▸ **Source material**
|---|

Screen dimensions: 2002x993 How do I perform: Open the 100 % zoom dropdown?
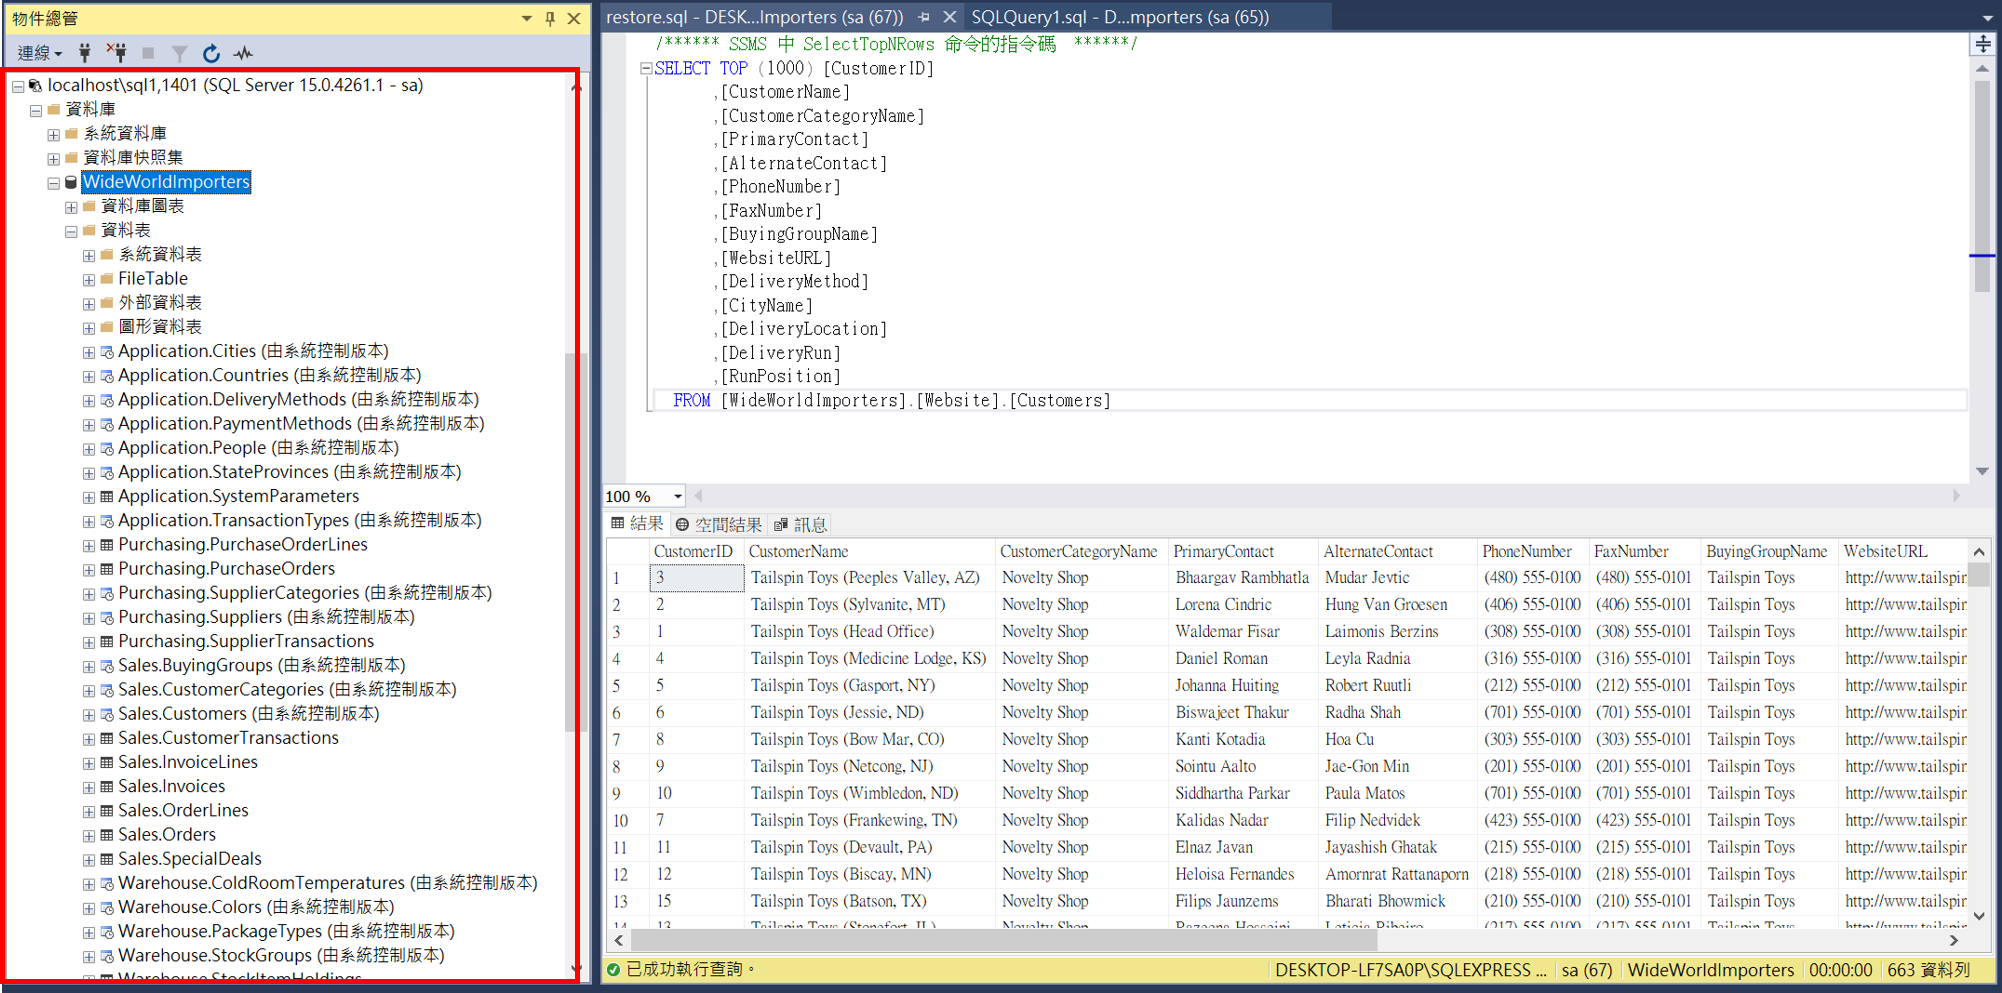point(677,496)
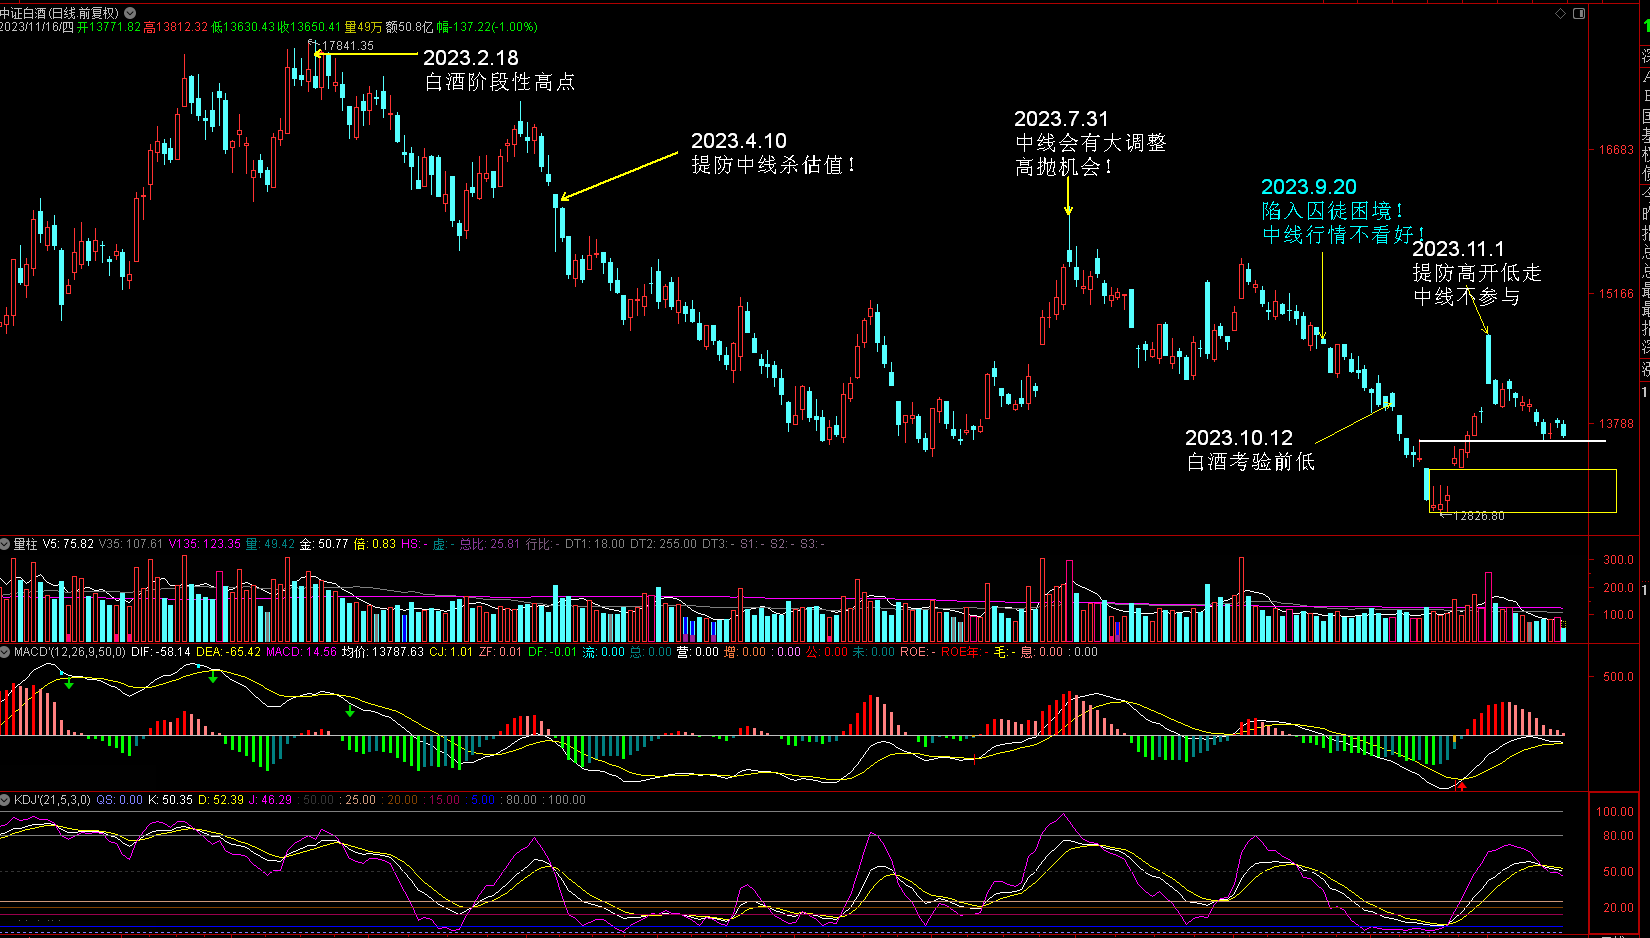Select the 2023.2.18 白酒阶段性高点 annotation
Viewport: 1650px width, 938px height.
pos(499,70)
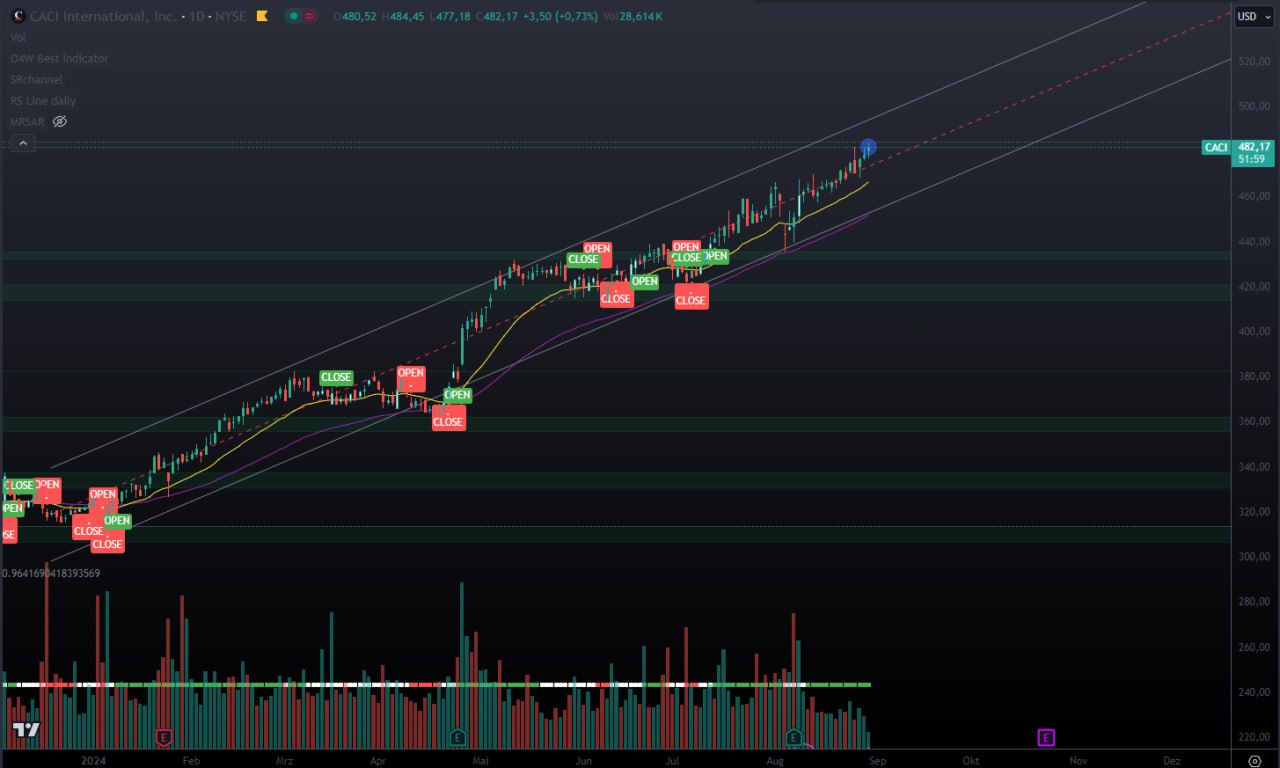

|---|

▸ **Your objective**
Without copying any picture, repeat all of the entries exactly.

▸ **Expected output**
Screen dimensions: 2002x993 How do I perform: Open the 100 % zoom dropdown?
point(677,496)
Select the 2023.2.18 白酒阶段性高点 annotation
Viewport: 1650px width, 938px height.
pos(499,70)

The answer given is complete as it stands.